(Beginning of LISTED ENTRIES)

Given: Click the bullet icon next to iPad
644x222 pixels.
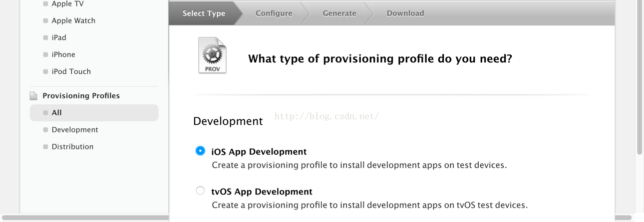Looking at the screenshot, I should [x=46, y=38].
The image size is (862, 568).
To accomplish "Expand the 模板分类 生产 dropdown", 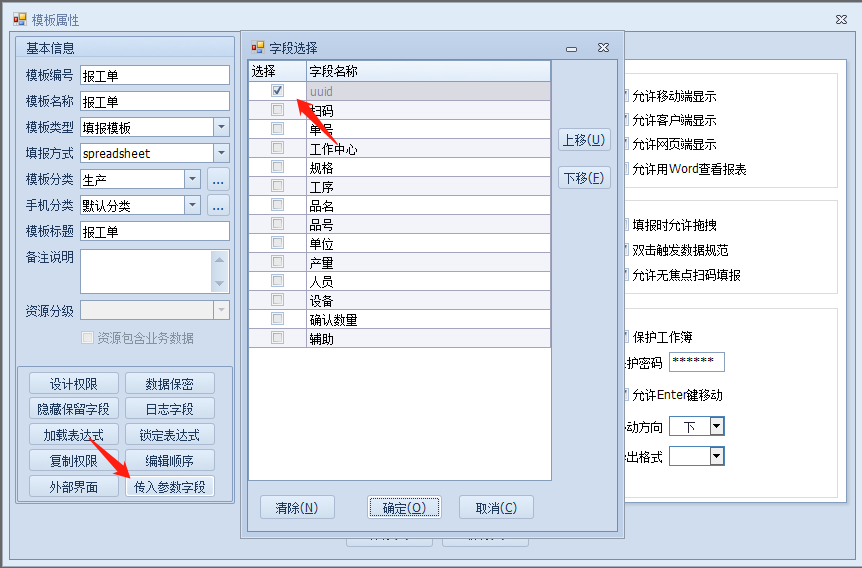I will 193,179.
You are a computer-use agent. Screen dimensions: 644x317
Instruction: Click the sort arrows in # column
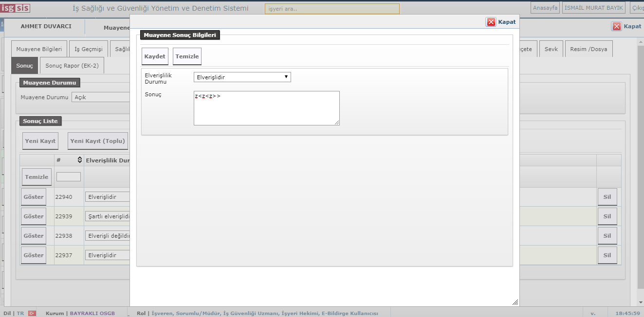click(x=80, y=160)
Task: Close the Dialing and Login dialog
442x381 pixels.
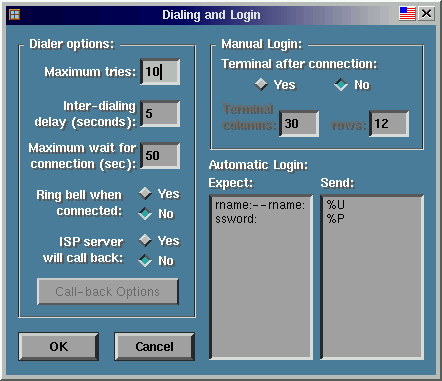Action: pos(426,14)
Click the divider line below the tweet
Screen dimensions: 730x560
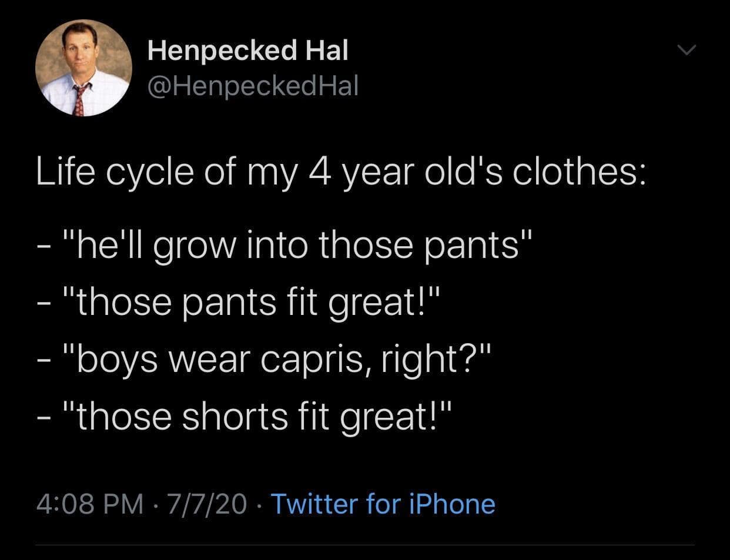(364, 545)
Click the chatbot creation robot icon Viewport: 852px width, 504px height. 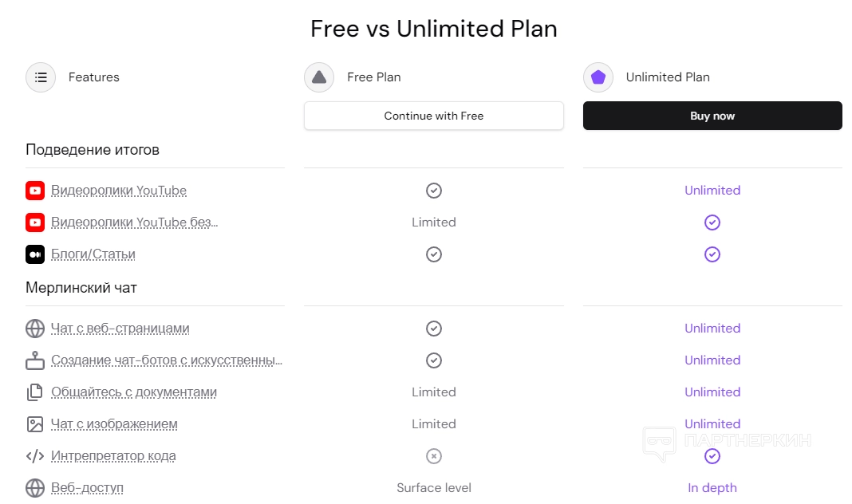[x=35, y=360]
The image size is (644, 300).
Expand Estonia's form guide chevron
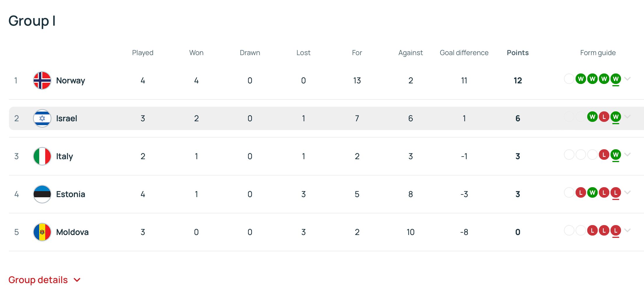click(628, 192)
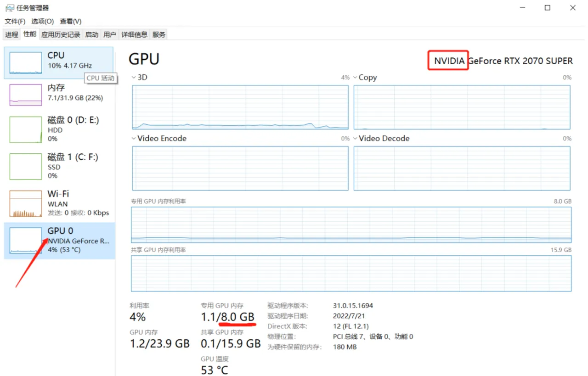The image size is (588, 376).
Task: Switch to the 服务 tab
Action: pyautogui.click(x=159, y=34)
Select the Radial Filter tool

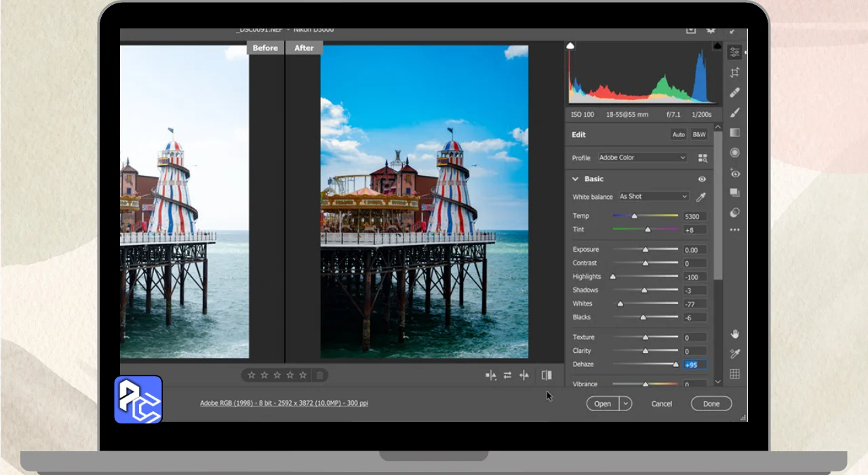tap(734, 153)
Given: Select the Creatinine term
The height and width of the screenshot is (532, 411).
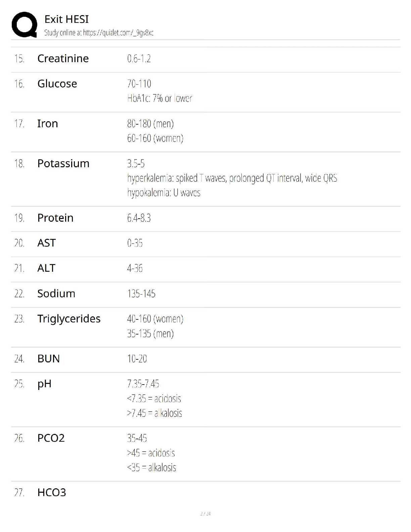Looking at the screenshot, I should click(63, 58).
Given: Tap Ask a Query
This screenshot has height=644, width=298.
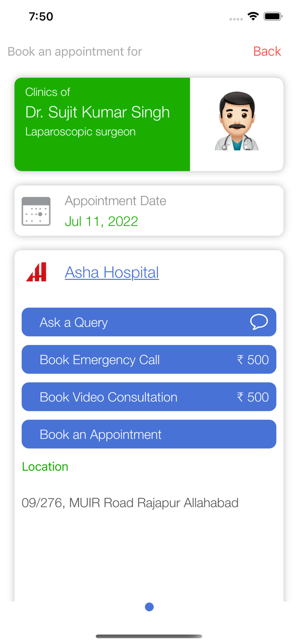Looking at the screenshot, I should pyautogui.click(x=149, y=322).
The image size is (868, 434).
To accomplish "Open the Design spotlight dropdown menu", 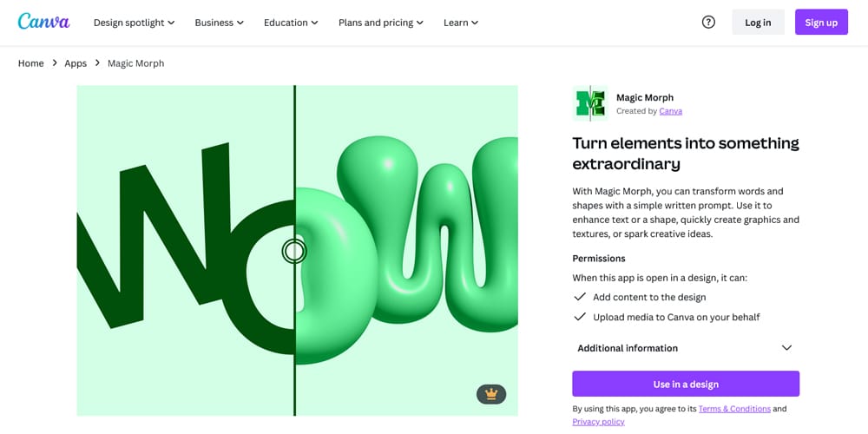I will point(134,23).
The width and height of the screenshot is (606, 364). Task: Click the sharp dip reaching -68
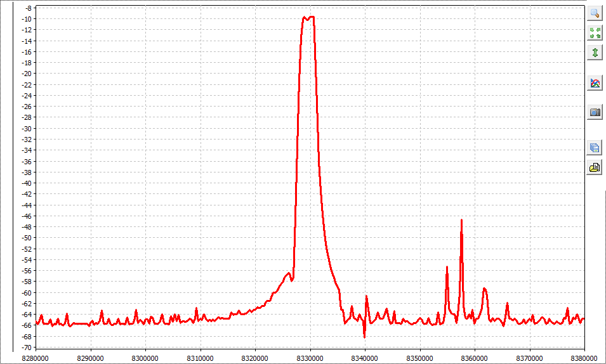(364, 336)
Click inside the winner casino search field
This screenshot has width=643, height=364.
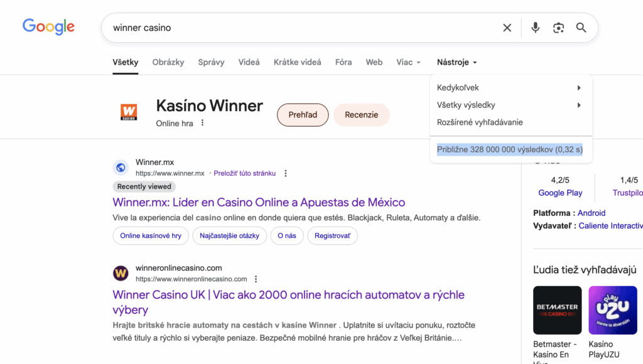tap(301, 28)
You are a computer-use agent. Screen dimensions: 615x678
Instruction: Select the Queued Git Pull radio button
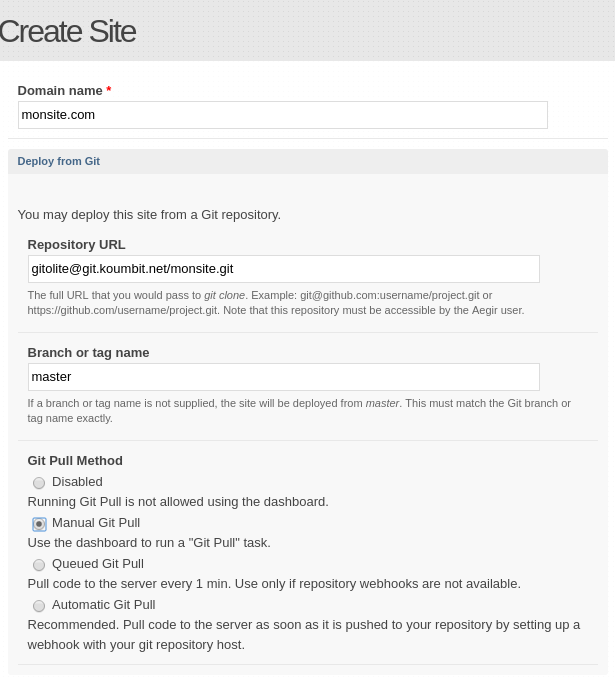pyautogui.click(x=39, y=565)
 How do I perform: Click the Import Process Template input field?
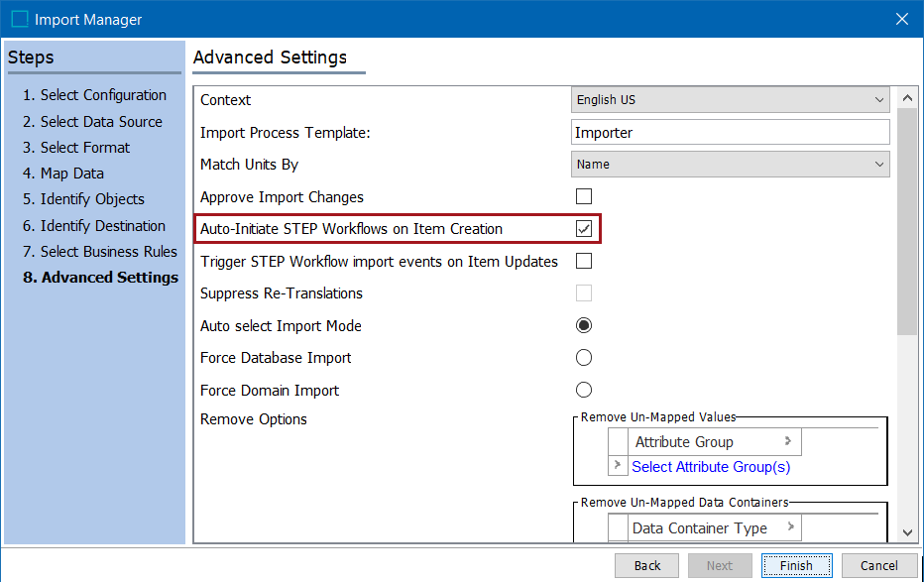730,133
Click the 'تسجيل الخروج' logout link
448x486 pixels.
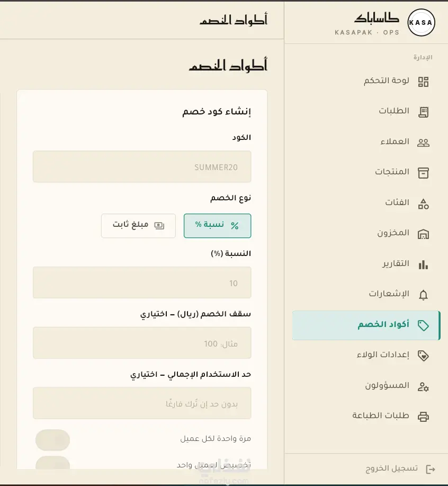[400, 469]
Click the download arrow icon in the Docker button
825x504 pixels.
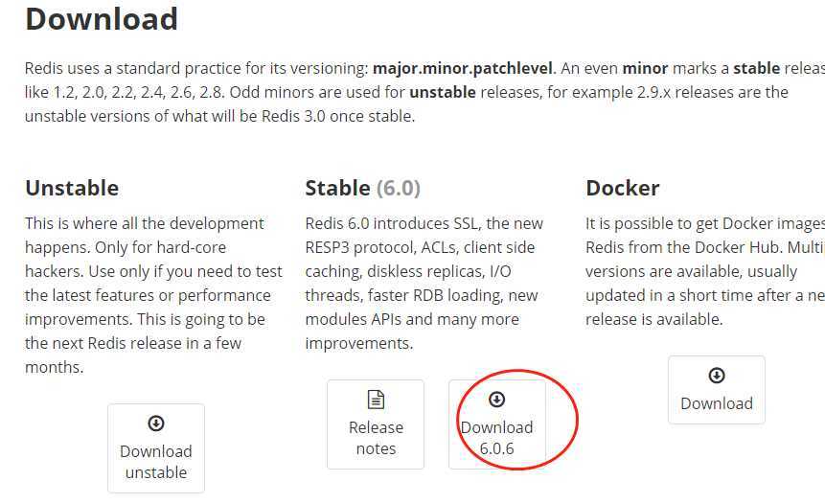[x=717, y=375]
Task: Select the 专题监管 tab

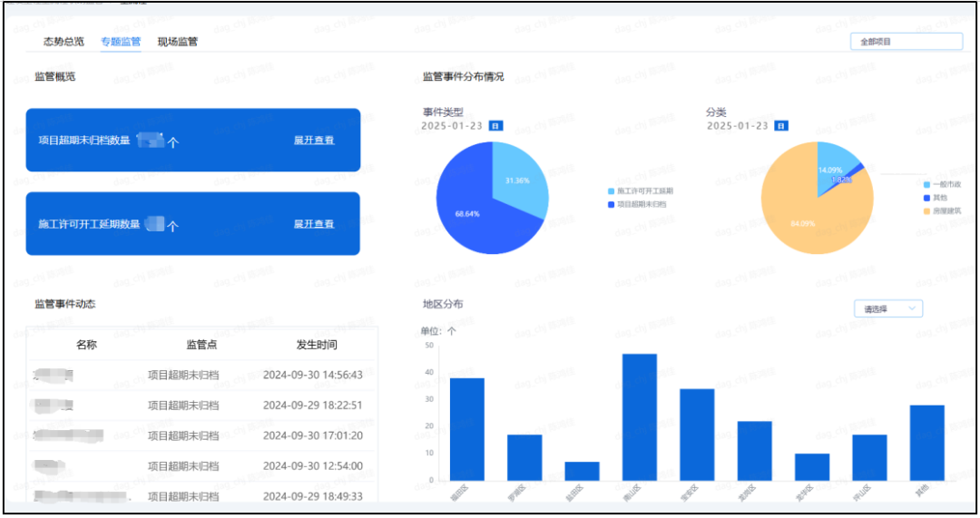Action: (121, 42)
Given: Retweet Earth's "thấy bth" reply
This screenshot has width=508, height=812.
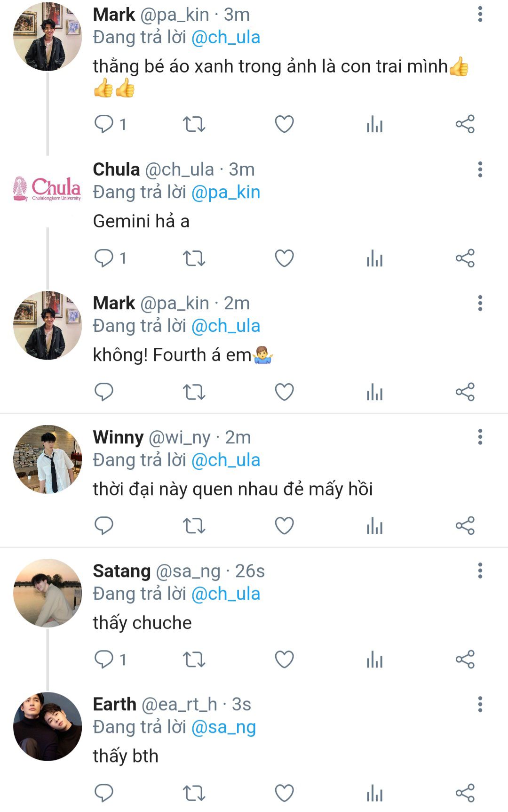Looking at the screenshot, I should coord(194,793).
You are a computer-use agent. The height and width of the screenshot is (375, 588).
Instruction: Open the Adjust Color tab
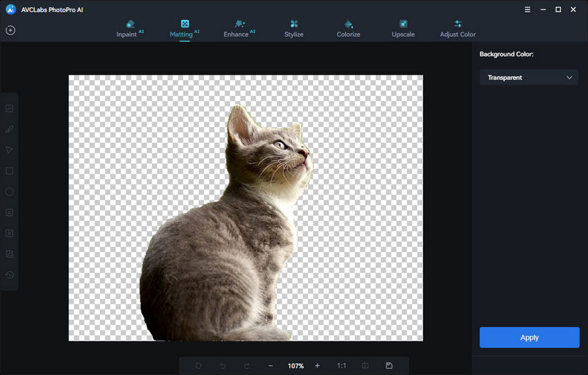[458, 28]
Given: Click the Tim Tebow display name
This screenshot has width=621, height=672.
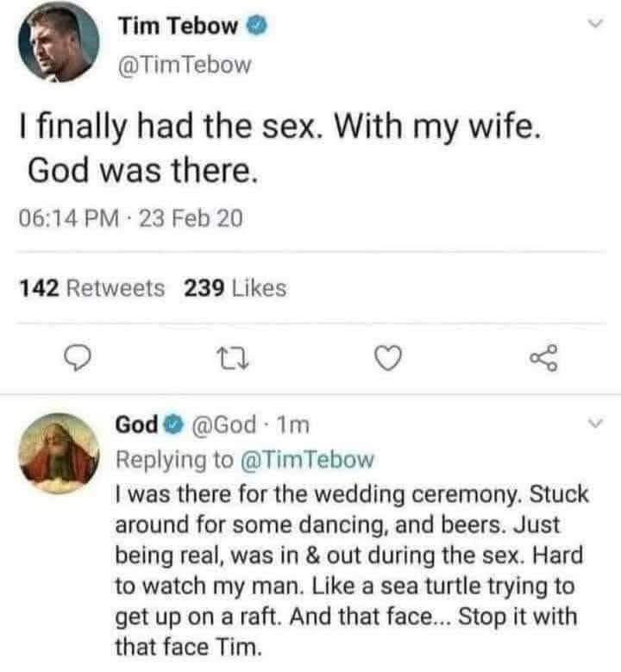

(End of LISTED ENTRIES)

> **WHAT YOU WILL DO**
All that is wanted is an exact copy of the lines from the line bearing "You are a computer-use agent. Screen dimensions: 615x678" through the final line of the entries, including both ends but no pictures.

> **TASK RESPONSE**
You are a computer-use agent. Screen dimensions: 615x678
Instruction: Select the Queued Git Pull radio button
pyautogui.click(x=39, y=565)
 How do I perform: Click the Import Process Template input field?
730,133
Click the 'تسجيل الخروج' logout link
448x486 pixels.
[400, 469]
Click the download arrow icon in the Docker button
825x504 pixels.
[x=717, y=375]
Task: Select the 专题监管 tab

Action: (121, 42)
Given: Retweet Earth's "thấy bth" reply
This screenshot has width=508, height=812.
Looking at the screenshot, I should coord(194,793).
You are a computer-use agent. The height and width of the screenshot is (375, 588).
Instruction: Open the Adjust Color tab
[458, 28]
Given: Click the Tim Tebow display name
This screenshot has width=621, height=672.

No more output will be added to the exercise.